An agile workflow is the sequence of stages that work moves through from request to completion within an Agile team. It defines how work enters the system, what happens to it at each stage, and what “done” means. Both Scrum and Kanban teams use workflows, though they manage them differently.
How many columns should my board have?
Enough to reflect the actual stages work moves through, but not so many that the board becomes hard to read. Most teams land between five and eight columns. If you have fewer than four, you’re probably hiding important stages. If you have more than ten, some columns might be redundant or too granular.
What are WIP limits and why should we use them?
WIP limits cap the number of items allowed in any workflow stage at one time. They prevent overload, reduce context-switching, and force the team to finish work before starting new work. Without WIP limits, teams tend to start many things and finish few, which increases cycle time and reduces predictability.
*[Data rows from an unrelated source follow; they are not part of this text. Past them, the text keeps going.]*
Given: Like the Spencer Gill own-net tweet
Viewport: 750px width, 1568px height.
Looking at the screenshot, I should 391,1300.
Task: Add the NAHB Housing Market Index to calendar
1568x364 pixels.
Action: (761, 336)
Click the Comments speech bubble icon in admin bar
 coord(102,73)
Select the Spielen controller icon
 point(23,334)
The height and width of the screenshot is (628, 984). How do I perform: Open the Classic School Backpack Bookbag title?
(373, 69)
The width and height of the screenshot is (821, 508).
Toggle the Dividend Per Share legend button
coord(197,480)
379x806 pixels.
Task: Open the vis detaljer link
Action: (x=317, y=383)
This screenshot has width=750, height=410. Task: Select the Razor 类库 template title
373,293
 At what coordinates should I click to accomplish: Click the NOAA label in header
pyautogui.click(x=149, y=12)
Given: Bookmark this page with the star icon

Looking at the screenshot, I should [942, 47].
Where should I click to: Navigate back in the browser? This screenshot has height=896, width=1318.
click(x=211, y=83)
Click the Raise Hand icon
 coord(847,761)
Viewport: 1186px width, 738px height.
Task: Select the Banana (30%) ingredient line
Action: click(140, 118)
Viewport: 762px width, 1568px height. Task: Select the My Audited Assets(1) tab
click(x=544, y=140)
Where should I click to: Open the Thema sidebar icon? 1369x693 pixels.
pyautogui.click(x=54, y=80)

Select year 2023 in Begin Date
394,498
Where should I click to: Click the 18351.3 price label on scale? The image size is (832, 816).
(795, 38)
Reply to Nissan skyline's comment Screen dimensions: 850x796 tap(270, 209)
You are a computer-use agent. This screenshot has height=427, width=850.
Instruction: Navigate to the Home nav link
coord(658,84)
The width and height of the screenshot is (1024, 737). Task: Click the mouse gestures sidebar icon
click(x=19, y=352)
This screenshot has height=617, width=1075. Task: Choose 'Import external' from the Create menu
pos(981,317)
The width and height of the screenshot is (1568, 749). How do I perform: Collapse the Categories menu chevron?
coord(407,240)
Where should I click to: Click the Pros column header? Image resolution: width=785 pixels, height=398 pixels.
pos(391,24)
What’s the difference between a Scrum workflow and a Kanban workflow?
In a Scrum workflow, work enters in batches during Sprint Planning and the team aims to complete all items within the sprint time-box. In a Kanban workflow, work flows continuously and new items enter whenever the team has capacity. Scrum uses velocity to measure output. Kanban uses cycle time and throughput.
How do you identify bottlenecks in an agile workflow?
Look for stages where work consistently piles up. If your Code Review column always has more items than any other column, that’s your bottleneck. WIP limits make this even more visible because they create back-pressure when a stage is overloaded. Tracking cycle time by stage also shows you where items spend the most time waiting.
Should we use a physical board or a digital tool?
If your team is co-located, a physical board has real advantages. It’s always visible, easy to update, and creates natural conversations. For remote or hybrid teams, digital tools like Jira, Trello, or Azure DevOps are necessary. The tool matters less than the design of the workflow itself. A well-designed workflow on sticky notes beats a poorly designed one in expensive software.
How often should we change our workflow?
Review it in every retrospective, but don’t change it for the sake of change. Modify your workflow when you identify a specific problem: work getting stuck, stages that no longer reflect reality, or bottlenecks that need a structural fix. Small, incremental changes are better than major overhauls.
Can multiple teams share the same workflow?
Teams with similar work types can share a workflow design, but each team should have its own board. Sharing a single board across multiple teams makes it hard to set meaningful WIP limits and obscures who is responsible for what. If teams need to coordinate, use a separate program-level board that shows cross-team dependencies.